Chris walked us through lots of examples from his own classroom practice. What impressed me was not only the relentless approach to his work but the innovative projects that he and his work partner (from another subject area) came up with. Physics fonts was one example that was simply brilliant. Every question given to Chris was met with more and more examples of rigour in the work of the students and the results from his classes spoke for themselves. Another project that stood out from those that he showed us was his ‘Consumption Project‘. Check out the inspiration for students too via the Chris Jordan website – inspiring.
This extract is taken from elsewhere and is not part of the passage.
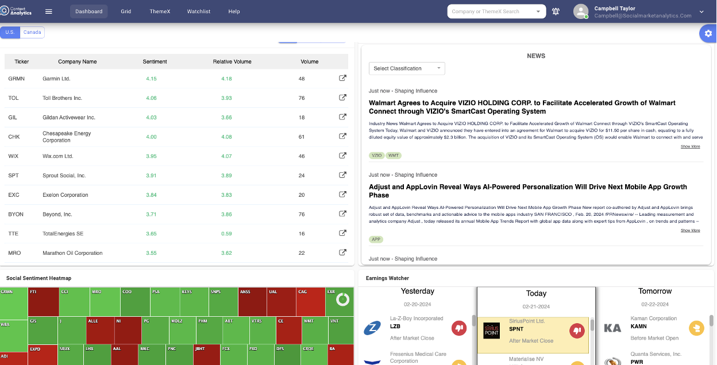Expand the account menu chevron
Screen dimensions: 717x365
pyautogui.click(x=701, y=11)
What Chris was able to demonstrate was that with a ‘schedule’ (timetable to us) that facilitated longer times working with students across different subject areas that facilitated these projects, students were able to take the time to complete their multiple critiques and drafts of their work. As seen clearly in this video with Berger talking about Austin’s butterfly, and in the work of his own students, you can see the effect that the refinement/drafting and Critique process can have:
This for me is what has been missing from my own practice. The opportunity and time to give students the reflection and improvement time through serious drafting. Through careful ‘scheduling’, students are able to work on cross-disciplinary projects which facilitate the building in of time to allow students to re-draft their work. It was evident from talking with Chris that this is one of the key elements to ensuring student success in PBL. This was not the only thing that he focussed on, however. He also spoke of the need for:
- Correct ethos – impressing upon students the need for failure in order to develop. Linking to the likes of Edison and so forth and so on.
- No didactic teaching but a guide on the side rather than a sage on the stage. Facilitation rather than lecturing.
- Use of systems such as three before me
So forth and so on (which was great to hear as these are things I like to embed in my pedagogy too)….
As mentioned earlier in this post too, the level of innovation and ideas from the projects that Chris and his partner created was high. I queried him about this and asked about the process. Do all teachers teach the same projects? No, was the answer. Teachers have core intellectual missions which outline the things that need to be learnt – he went on to talk about how at HTH teachers are designers who craft learning episodes for students through the projects they complete which pervade the entirety of their learning experience.
What I’ve neglected to mention too is that all work completed by students is displayed in a public exhibition too. Use of sites such as blurb.com and lulu.com are used to showcase the work of students too – work is published and parents are able to buy copies of the books that their children have created as part of their learning process such as this one here: http://www.blurb.com/b/1069347-absolute-zero. Fantastic!
For me, I’m looking forward to working in this way and seeing how it develops. If we’re able to follow in the footsteps of these giants of the PBL world, then it’s going to see some fantastic developments in student resilience, independence and their ability to get their work (and learning) right.
Tait Coles: http://taitcoles.wordpress.com/
A great example of a student exhibition via Pete Jones: http://deeplearning.edublogs.org/2012/12/02/meet-the-ancestors/
If you have any experience of this kind of work I’d love to hear from you in the comments. For the record, this is draft number 5 of this post. Hope it’s good enough for a public exhibition!
Hi Mark – just catching up with your site and really enjoyed this.
I’m currently developing the ‘apps for good’ programme with a group of Y6s, built into that are two key ideas – time (you take as much time as needed) and chance to fail.. These are often lost in our schools as we daren’t risk the chance that we won’t meet result targets. The development of the app process means we will fail, will have to collaborate and will need to take time to review learning.. I’m really enjoying it!
Hi Mark! Just got a chance to read through the post. Wonderful. I like how you approached PBL. I also love the fact that you showcase students’ work for entire world to appreciate. I checked out the book Absolute Zero, fantastic!!